:: Exercise objective ::
For the data below, restate word for word only the lines from the line containing "Task: Click the" through the line containing "The image size is (440, 215).", both ends included.
--- Exercise data Enclosed Below ---
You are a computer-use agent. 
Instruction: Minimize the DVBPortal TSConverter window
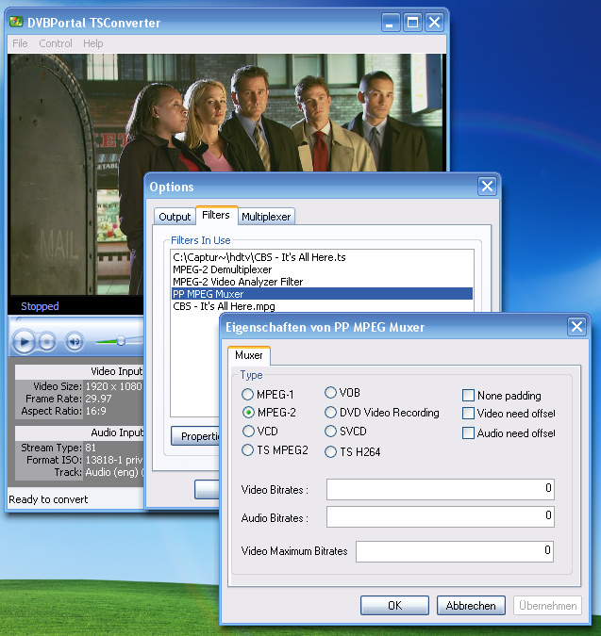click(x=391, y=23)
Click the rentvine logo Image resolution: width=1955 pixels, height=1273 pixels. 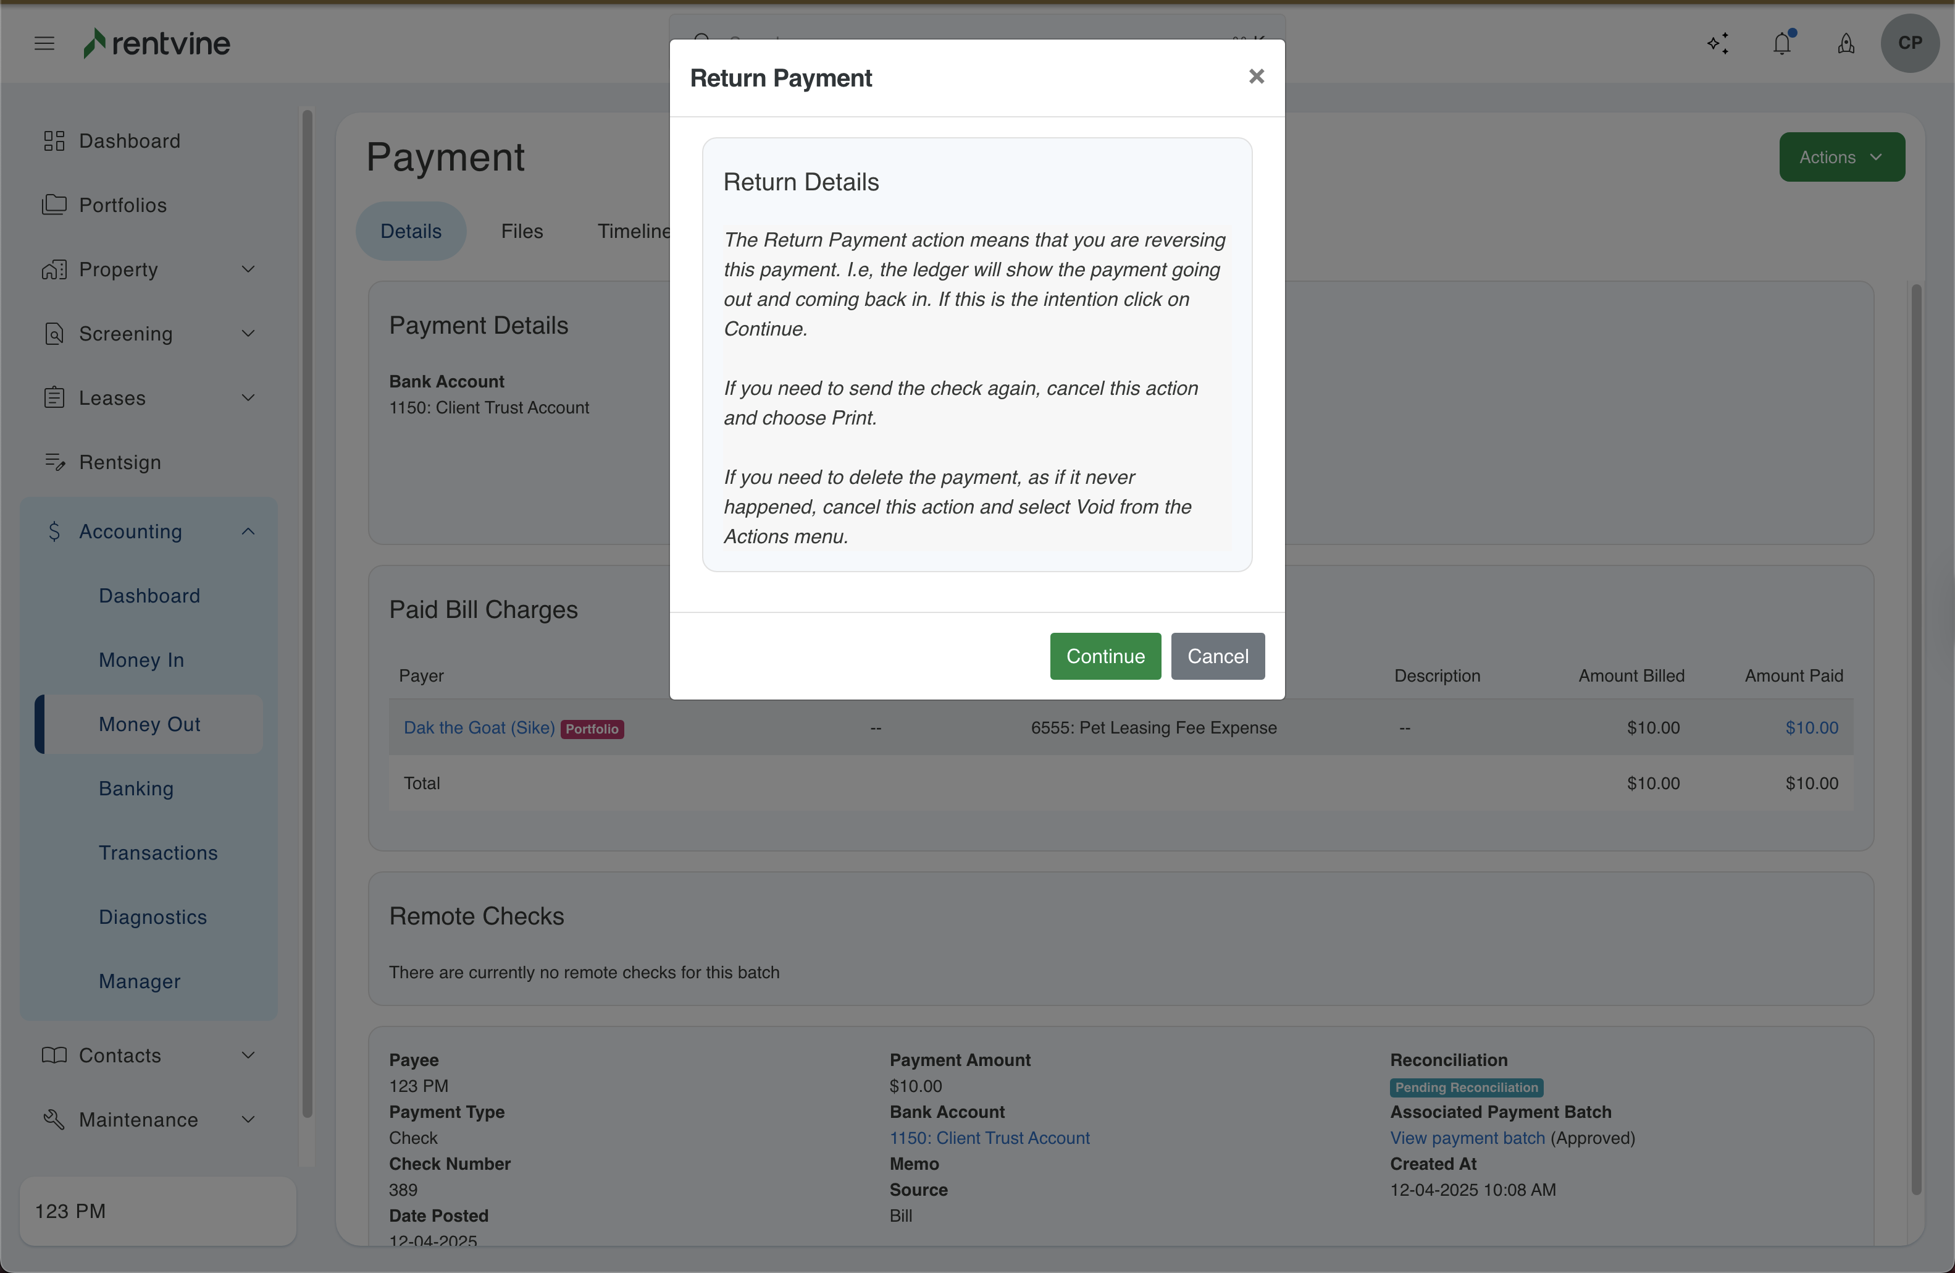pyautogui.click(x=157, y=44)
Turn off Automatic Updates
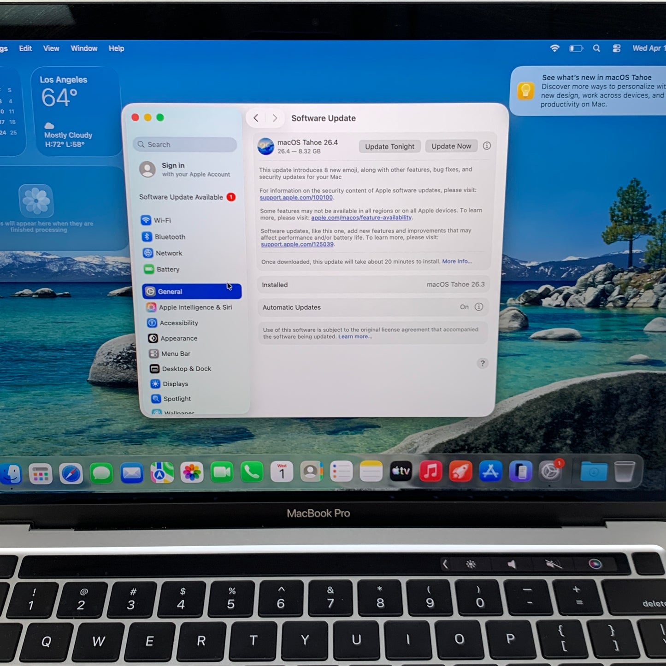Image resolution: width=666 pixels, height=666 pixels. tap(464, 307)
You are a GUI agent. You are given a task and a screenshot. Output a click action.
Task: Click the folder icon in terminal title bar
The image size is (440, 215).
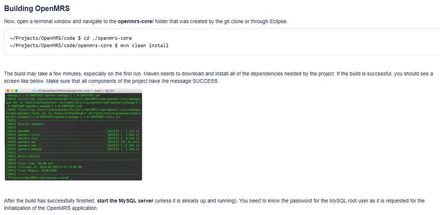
--- End of Enclosed Exercise data ---
--- Exercise data Enclosed Below ---
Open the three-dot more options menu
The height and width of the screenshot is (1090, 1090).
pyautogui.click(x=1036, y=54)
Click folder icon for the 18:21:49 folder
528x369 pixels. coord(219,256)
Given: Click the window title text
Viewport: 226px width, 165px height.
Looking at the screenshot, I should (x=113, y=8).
--- End of Enclosed Exercise data ---
:: Answer space ::
Task: Click the folder icon in terminal title bar
The image size is (440, 215).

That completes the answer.